- _WHAT YOU ARE ASKED TO DO_: Extract the listing below, repeating its lines exactly, from the line with "You are a computer-use agent. The width" up to and including the line with "tap(132, 1053)".

- _LISTED RECORDS_:

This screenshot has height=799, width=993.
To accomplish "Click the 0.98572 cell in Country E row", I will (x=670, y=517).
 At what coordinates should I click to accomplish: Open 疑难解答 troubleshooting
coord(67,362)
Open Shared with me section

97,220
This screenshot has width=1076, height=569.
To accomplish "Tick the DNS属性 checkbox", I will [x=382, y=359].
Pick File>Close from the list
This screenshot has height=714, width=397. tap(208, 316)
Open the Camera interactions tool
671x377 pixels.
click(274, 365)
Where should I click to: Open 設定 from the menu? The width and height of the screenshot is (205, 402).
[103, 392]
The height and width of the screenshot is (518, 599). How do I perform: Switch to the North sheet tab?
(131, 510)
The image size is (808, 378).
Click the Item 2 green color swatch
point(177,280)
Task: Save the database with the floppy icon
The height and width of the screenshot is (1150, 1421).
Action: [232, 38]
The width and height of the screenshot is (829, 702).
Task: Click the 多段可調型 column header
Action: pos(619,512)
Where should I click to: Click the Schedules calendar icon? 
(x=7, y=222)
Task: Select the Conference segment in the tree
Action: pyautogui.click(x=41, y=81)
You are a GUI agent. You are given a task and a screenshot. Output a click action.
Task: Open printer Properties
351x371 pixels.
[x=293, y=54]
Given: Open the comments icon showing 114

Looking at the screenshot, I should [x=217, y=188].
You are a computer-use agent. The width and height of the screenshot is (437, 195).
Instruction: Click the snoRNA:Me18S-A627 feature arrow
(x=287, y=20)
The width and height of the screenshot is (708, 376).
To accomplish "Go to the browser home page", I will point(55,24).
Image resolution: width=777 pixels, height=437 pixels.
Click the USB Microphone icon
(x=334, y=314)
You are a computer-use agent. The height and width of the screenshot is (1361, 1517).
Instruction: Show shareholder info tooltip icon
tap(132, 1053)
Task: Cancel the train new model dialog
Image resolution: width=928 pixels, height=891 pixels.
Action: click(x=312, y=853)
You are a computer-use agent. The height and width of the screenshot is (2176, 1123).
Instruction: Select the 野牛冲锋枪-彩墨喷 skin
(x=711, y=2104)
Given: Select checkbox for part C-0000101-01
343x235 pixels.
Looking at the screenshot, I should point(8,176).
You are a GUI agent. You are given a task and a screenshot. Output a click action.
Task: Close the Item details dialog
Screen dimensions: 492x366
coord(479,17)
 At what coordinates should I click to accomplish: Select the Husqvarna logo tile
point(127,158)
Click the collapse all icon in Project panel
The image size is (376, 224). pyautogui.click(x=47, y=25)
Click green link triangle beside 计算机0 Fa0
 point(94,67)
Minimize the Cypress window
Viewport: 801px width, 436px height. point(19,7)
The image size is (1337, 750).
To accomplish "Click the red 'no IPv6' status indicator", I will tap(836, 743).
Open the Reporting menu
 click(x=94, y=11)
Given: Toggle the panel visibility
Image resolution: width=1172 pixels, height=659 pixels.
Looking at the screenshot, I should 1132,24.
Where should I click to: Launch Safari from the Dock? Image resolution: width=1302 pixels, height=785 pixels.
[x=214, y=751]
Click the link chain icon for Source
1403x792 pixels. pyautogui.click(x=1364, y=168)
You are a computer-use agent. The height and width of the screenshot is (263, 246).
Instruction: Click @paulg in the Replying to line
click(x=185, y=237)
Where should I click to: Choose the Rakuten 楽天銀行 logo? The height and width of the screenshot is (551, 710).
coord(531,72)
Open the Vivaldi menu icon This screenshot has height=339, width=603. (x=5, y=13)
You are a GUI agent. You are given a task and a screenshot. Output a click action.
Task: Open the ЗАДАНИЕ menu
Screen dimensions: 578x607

- _EXERCISE SOLUTION_:
You are a computer-use agent. The width and height of the screenshot is (437, 195).
Instruction: Click the snoRNA:Me18S-A627 feature arrow
(x=287, y=20)
The width and height of the screenshot is (708, 376).
To accomplish "Go to the browser home page", I will point(55,24).
Image resolution: width=777 pixels, height=437 pixels.
Click the USB Microphone icon
(x=334, y=314)
You are a computer-use agent. The height and width of the screenshot is (1361, 1517).
Instruction: Show shareholder info tooltip icon
tap(132, 1053)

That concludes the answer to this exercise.